- [Goal of the exercise]
Output the lines of the records below exactly, beginning at their first line and ending at the line with "The height and width of the screenshot is (721, 1060)."; include no pictures.

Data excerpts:
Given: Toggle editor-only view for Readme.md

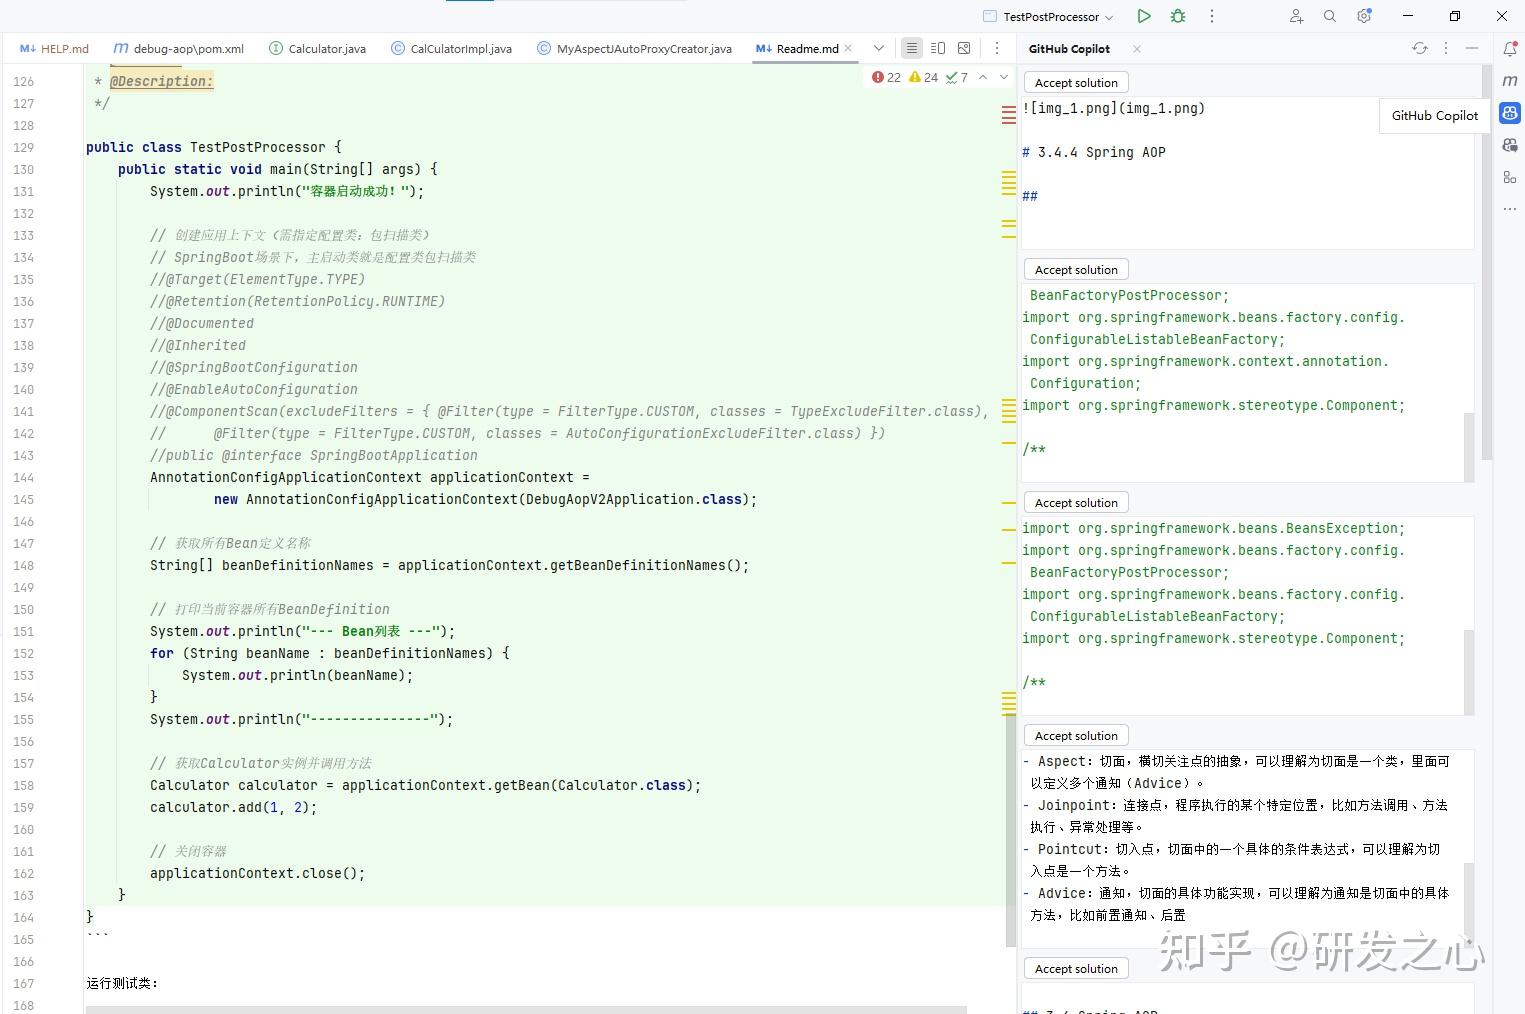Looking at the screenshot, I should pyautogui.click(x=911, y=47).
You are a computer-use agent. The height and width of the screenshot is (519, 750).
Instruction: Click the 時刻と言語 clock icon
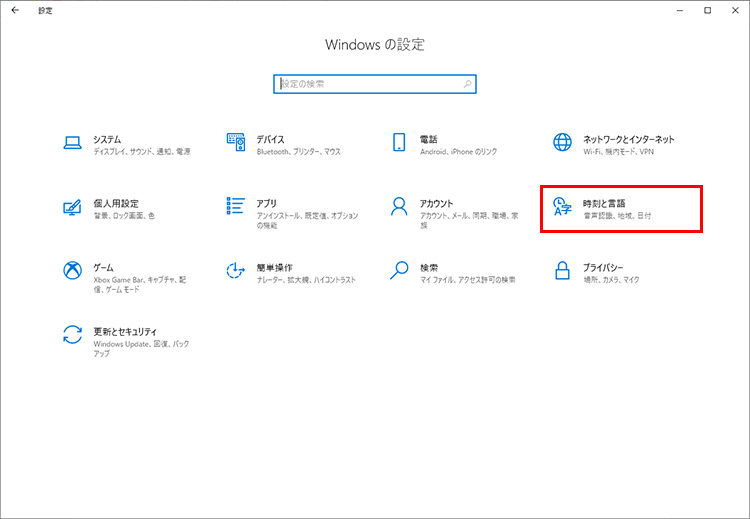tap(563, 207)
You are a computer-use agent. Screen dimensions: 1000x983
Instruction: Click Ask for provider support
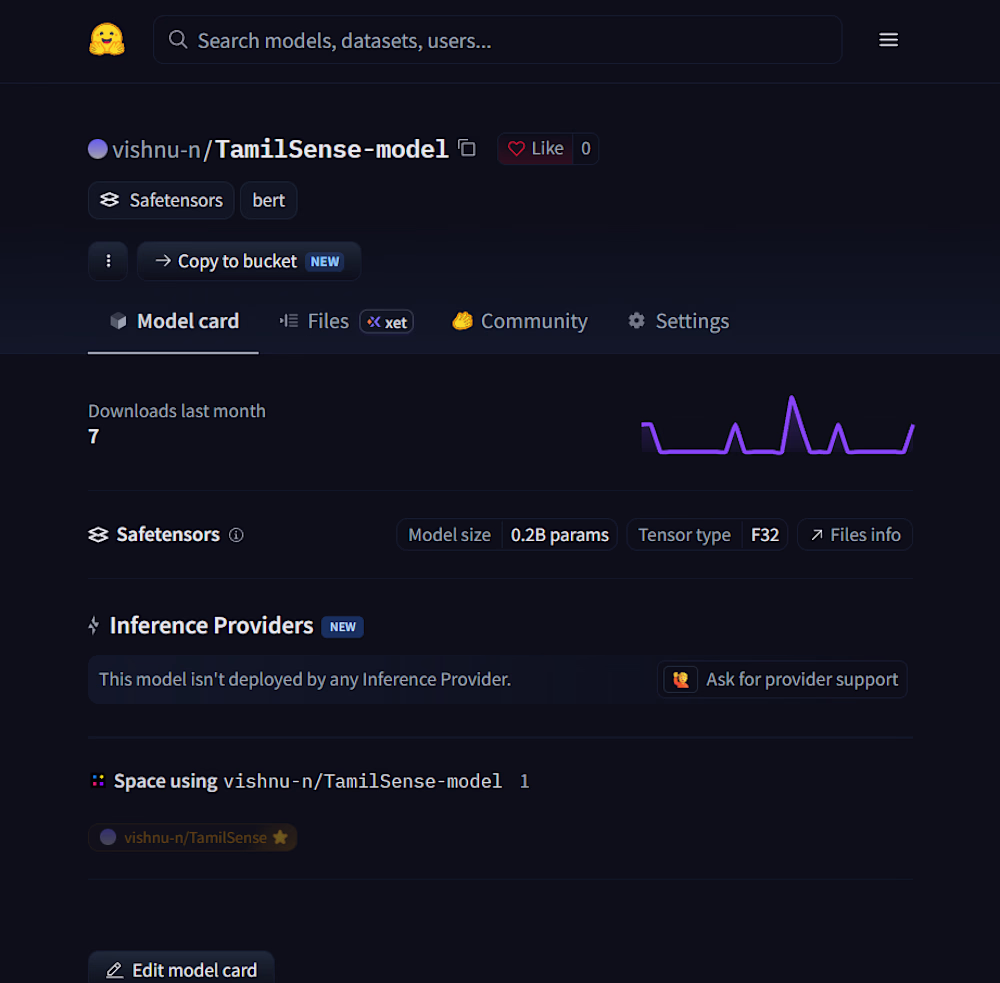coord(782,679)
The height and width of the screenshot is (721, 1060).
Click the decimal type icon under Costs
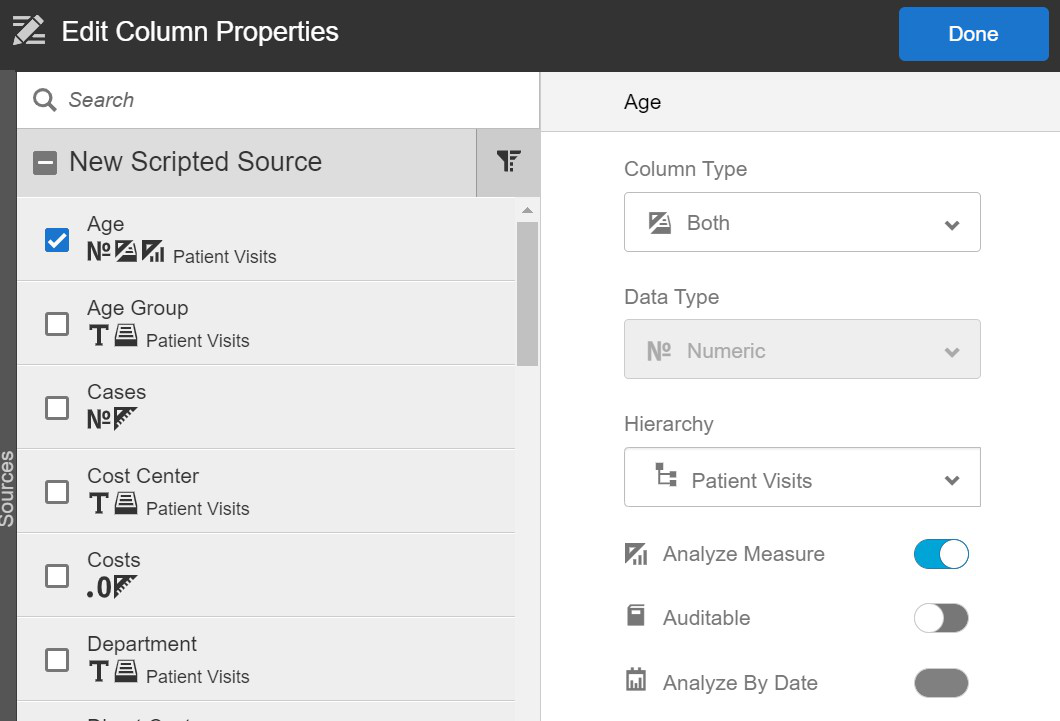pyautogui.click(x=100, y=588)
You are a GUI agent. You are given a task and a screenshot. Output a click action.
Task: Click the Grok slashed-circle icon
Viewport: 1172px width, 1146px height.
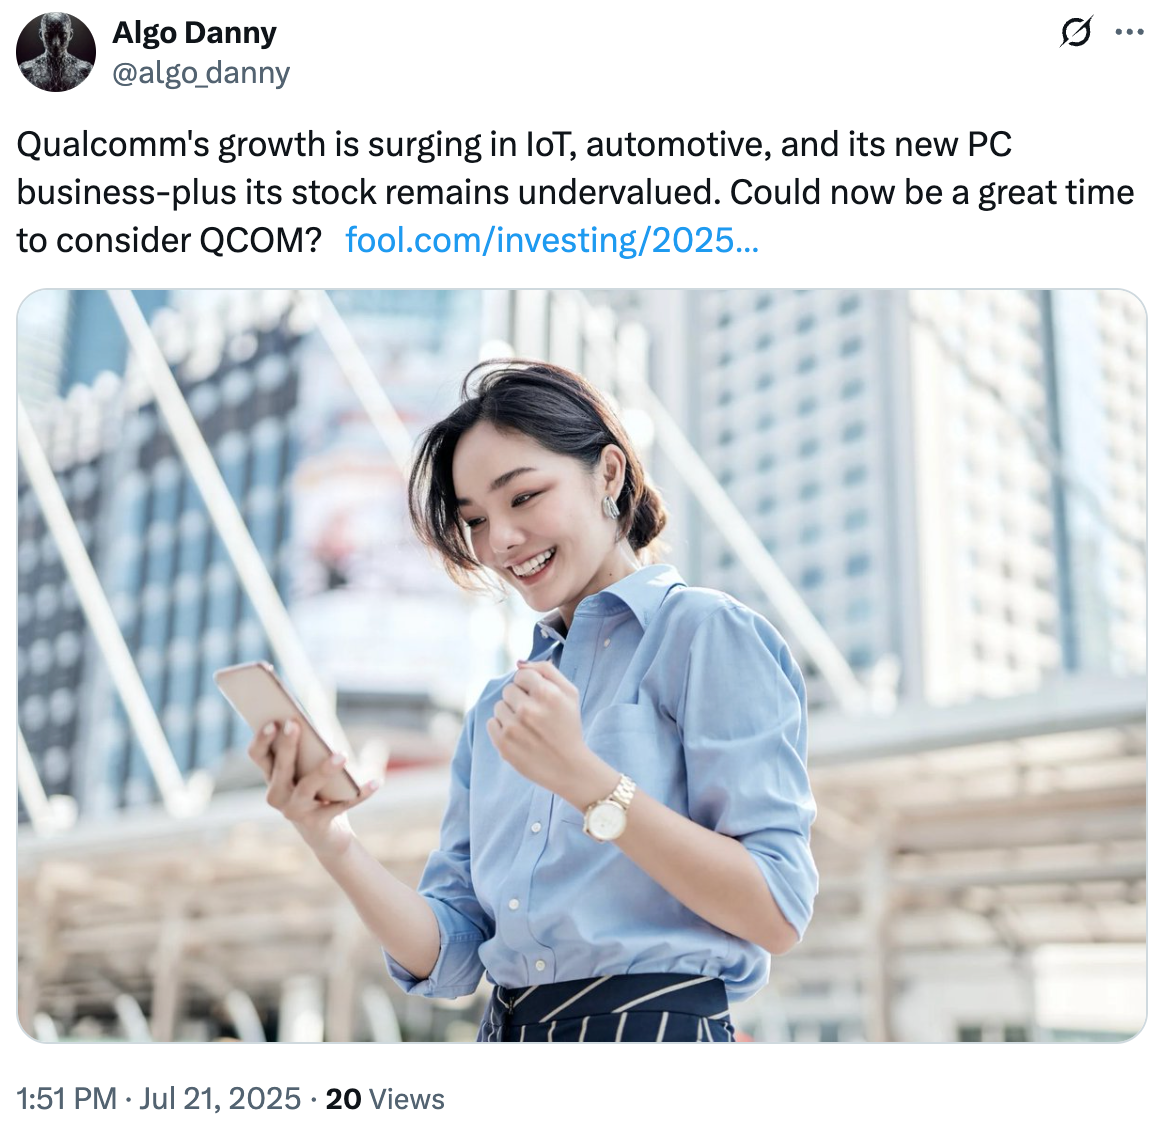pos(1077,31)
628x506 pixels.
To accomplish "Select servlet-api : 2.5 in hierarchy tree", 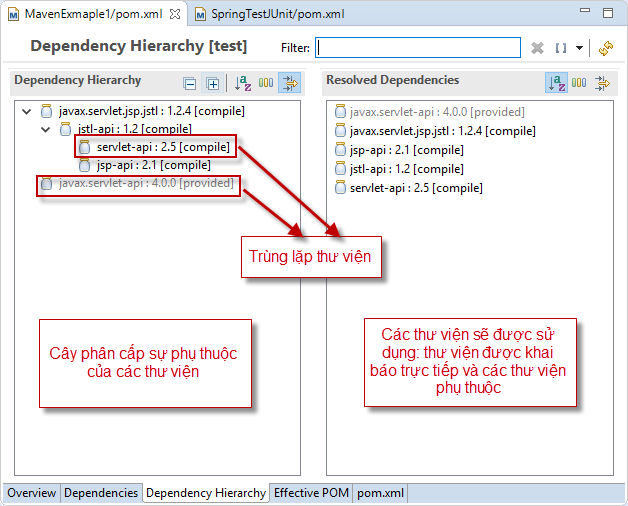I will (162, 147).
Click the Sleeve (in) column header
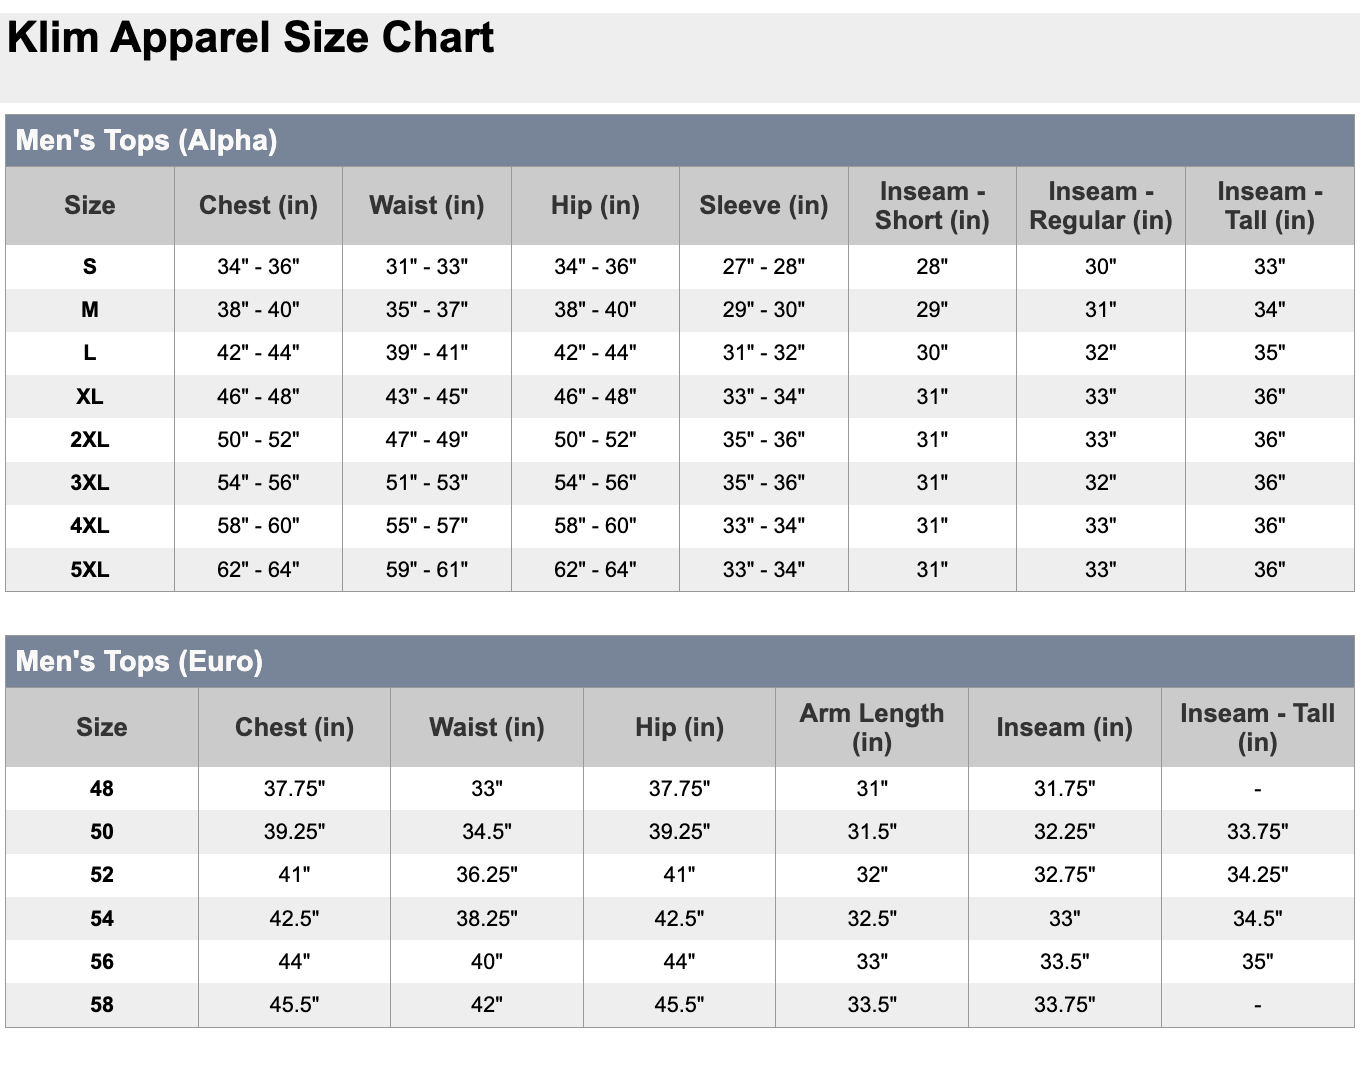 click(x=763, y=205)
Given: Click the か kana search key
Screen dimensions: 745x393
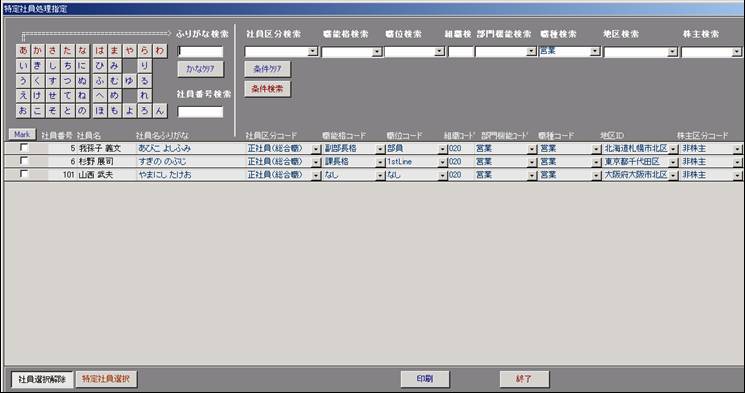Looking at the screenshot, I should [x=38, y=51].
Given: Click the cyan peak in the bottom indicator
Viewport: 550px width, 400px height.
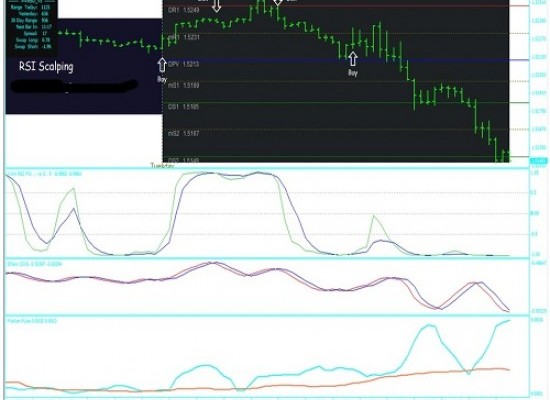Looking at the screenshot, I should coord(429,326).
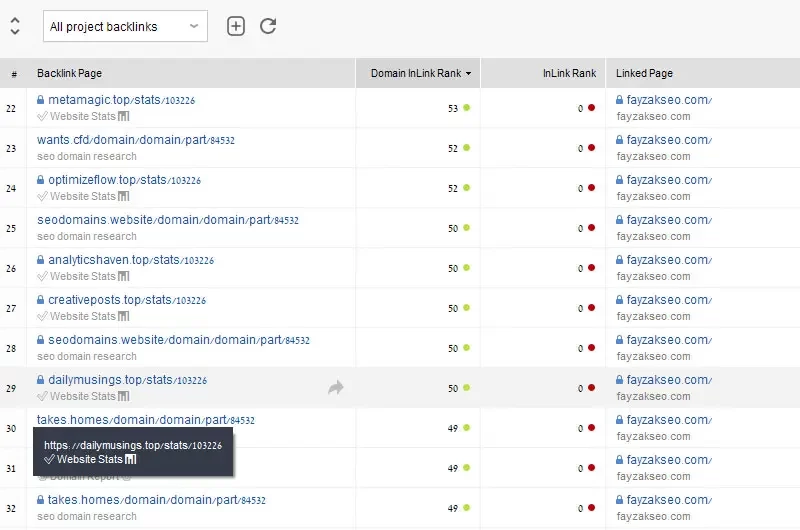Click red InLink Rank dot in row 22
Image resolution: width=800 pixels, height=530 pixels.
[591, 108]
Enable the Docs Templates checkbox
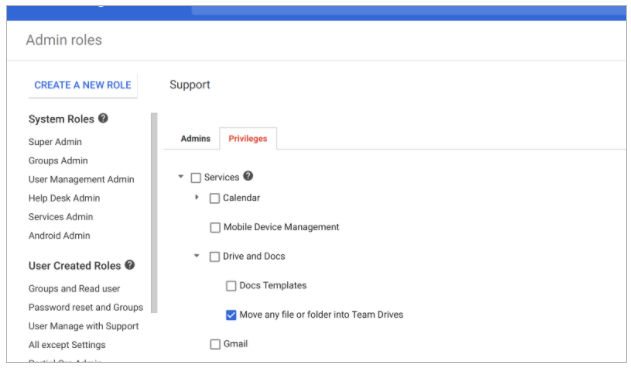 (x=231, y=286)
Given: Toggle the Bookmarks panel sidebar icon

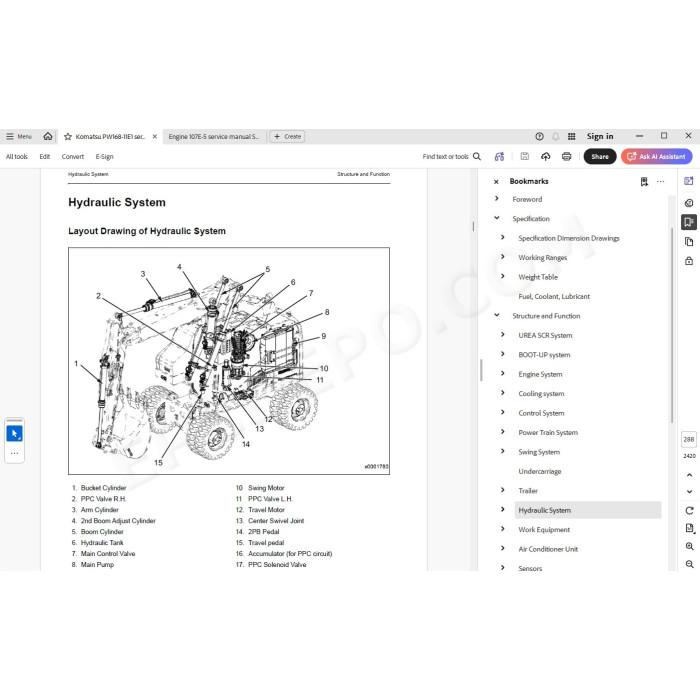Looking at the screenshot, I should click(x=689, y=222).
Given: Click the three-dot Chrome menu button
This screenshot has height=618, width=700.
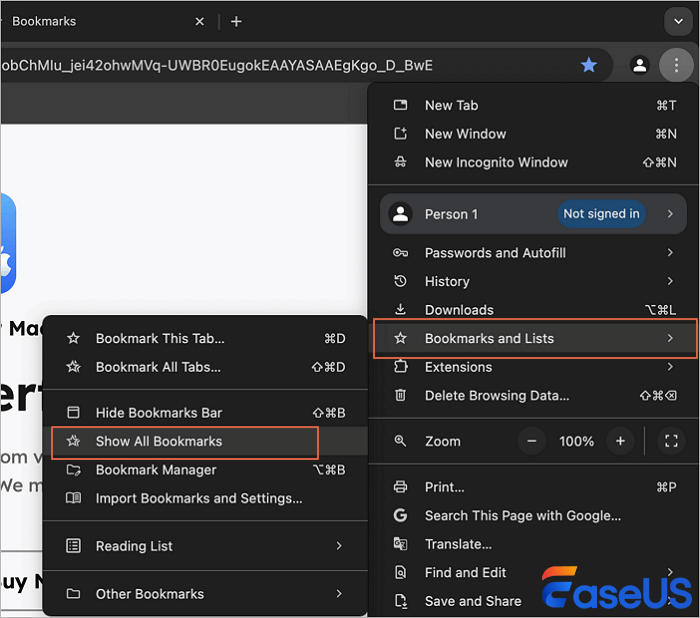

- [Output of the exercise]
Given: Toggle editor-only view for Readme.md

Looking at the screenshot, I should pyautogui.click(x=911, y=47).
You are a computer-use agent. The height and width of the screenshot is (519, 750).
Instruction: Click the 時刻と言語 clock icon
tap(563, 207)
You are a computer-use agent. Screen dimensions: 1000x983
Instruction: Click Ask for provider support
coord(782,679)
The height and width of the screenshot is (721, 1060).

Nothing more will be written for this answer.